There is no native Linux tax preparation program. Drake tax software appears to work with Wine, but has not been thoroughly tested. Print alignment seems to be problematic with Drake. Most other tax software will run using VirtualBox, as will all Windows accounting software and DVD-based tax research software.

An additional benefit of adopting native Linux software is that IRS doesn’t use it. This may protect against present directives for IRS examiners to demand electronic accounting records that the agency has the ability to read.

Linux Apps

A Linux operating system comes with expected built-in features, such as a web browser and audio and video playback. Most Windows programs have Linux equivalents; some are superior to their Windows counterpart. (See chart below for a comparison of applications under Windows and Linux.) Linux is kept always up to date with a “package manager” (e.g., Synaptic, YaST, YUM, or APT, depending upon the distro). These identify program updates that can be downloaded and installed from web repositories with complete anonymity, which makes maintaining Linux programs much simpler and quicker than Windows programs.

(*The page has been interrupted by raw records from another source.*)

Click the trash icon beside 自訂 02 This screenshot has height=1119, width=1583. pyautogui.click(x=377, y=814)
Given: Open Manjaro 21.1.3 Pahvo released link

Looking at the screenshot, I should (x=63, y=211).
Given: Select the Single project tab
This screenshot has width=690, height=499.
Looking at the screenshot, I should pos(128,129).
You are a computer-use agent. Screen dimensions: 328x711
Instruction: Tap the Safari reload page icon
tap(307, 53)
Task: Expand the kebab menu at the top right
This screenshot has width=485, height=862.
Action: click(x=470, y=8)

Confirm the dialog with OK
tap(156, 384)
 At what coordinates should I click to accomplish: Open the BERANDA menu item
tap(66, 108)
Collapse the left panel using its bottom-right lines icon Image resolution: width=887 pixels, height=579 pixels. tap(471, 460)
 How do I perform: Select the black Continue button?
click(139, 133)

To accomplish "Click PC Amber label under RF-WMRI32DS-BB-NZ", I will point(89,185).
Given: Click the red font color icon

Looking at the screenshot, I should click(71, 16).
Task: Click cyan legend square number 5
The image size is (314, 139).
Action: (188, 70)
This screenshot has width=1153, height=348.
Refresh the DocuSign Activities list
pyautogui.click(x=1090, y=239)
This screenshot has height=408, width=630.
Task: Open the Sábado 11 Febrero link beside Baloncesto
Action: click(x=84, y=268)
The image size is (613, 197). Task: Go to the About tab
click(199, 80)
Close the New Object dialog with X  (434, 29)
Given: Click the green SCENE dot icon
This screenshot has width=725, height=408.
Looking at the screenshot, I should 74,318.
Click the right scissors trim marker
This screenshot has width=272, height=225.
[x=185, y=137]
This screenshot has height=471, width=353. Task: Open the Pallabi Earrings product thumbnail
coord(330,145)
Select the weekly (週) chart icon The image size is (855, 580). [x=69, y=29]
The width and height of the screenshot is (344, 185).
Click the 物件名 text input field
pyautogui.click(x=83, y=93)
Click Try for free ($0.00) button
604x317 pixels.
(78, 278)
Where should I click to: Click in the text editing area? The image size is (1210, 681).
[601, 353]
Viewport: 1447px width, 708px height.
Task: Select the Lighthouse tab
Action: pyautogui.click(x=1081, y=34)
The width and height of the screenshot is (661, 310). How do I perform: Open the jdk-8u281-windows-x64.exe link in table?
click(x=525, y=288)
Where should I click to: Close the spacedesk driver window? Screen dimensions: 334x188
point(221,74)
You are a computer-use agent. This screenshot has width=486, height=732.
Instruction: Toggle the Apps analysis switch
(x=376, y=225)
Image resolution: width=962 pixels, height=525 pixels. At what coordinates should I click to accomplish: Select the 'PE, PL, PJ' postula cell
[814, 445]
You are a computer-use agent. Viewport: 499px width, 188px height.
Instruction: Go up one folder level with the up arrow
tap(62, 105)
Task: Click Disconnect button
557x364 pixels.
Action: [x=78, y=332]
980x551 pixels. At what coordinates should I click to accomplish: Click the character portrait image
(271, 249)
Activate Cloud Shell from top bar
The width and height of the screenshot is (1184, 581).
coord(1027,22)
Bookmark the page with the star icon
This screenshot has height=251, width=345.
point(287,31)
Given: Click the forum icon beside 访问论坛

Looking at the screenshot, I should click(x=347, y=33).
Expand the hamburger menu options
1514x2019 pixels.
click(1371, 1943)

Users searching for new software to accomplish a task can find it, install it, and either keep it or uninstall it using the package manager. Almost all are free and most are of very high quality. Thousands of Linux applications are listed in the package manager and can be installed with just a few mouse clicks. Thousands more Linux applications not listed in a repository can be downloaded from websites (e.g., Once installed, new and updated Linux programs are immediately functional without rebooting. Multiple desktops allow users to work on several projects at once with a fresh, uncluttered desktop environment screen for each project. This author uses four desktops: 1) e-mail and Internet, 2) tax returns, 3) general workspace, and 4) Microsoft Windows (used infrequently).

Most distros allow up to 16 desktops, and some permit even more; it’s a wonderful aid to productivity. Windows, on the other hand, has nothing like this; Windows 8 has instead concentrated on better multimonitor support.

(Mac OSX also offers multiple desktops because, under the hood, OSX is Linux with an Apple interface. Windows 10 offers an inferior, limited function implementation of multiple desktops. Windows can't drag and drop programs between different screens, can't change the wallpaper for individual desktops, and you can't quickly jump to a particular screen without cycling through all of your open screens.)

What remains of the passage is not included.